As he oversees the succession search and Iran’s nuclear ambitions, Mr. Khamenei appears to be content, for now, to let the Arab militias across the Middle East do what Tehran has been paying and training them to do. Iran’s so-called “axis of resistance,” which includes Hamas, Hezbollah and the Houthis, is at the core of the Islamic Republic’s grand strategy against Israel, the United States and Sunni Arab leaders, allowing the regime to strike out at its adversaries without using its own forces or endangering its territory. The various militias and terrorist groups that Tehran nurtures have allowed it to indirectly evict America from Iraq, sustain the Assad family in Syria and, on Oct. 7, help inflict a deeply traumatizing attack on the Jewish state.

As its proxy fighters inflame Israel’s northern front through sporadic Hezbollah missile strikes, instigate attacks on U.S. bases in Iraq and impede maritime shipping in the Red Sea and the Gulf of Aden, Iran is likely hoping to pressure the international community to restrain Israel. And the imperative of not expanding the Israel-Gaza war, which has thus far guided American and Israeli policy, means that neither is likely to retaliate against the Islamic Republic — only against its proxies.

Of course, Hamas, which Israel has vowed to eliminate, is valuable to Iran. The regime has invested time and money into the group, and unlike most Islamic Republic proxies and allies, Hamas is Sunni, which helps the Shiite theocracy transcend sectarianism in the region. Liberating Palestinians, whom Iranian revolutionaries have been fond of since the Palestine Liberation Organization aided them against the Shah in 1979, is also at the core of the clerical regime’s anti-imperialist, Islamist mission.

But for Mr. Khamenei, the home front will always prevail over problems in the neighborhood. In the end, in the event Israel were to succeed in its goal of eliminating Hamas, the clerical state would most likely concede to the group’s demise, however grudgingly.
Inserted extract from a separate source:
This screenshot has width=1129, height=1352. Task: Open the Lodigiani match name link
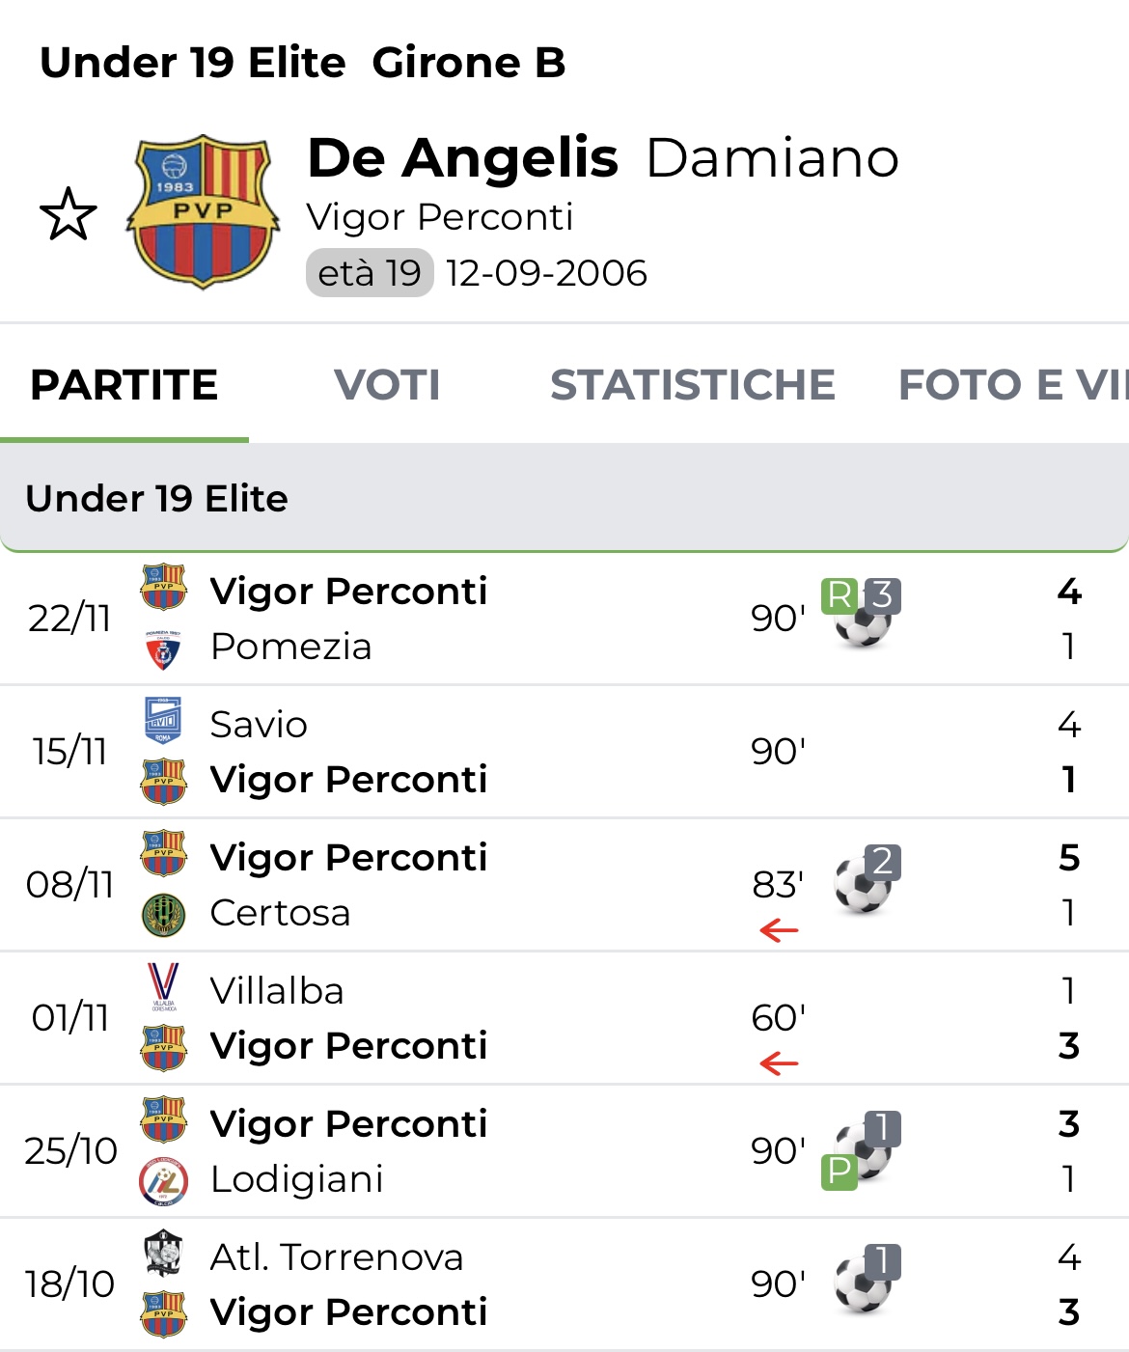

Of course, the more conflict Iran engages in — directly or indirectly — also increases the chance that a rogue or poorly judged strike could send the violence spinning out of control — in a direction Iran does not favor. History is riddled with miscalculations, and there is a real possibility that Iran could find itself pulled into the larger conflict that it has sought to avoid.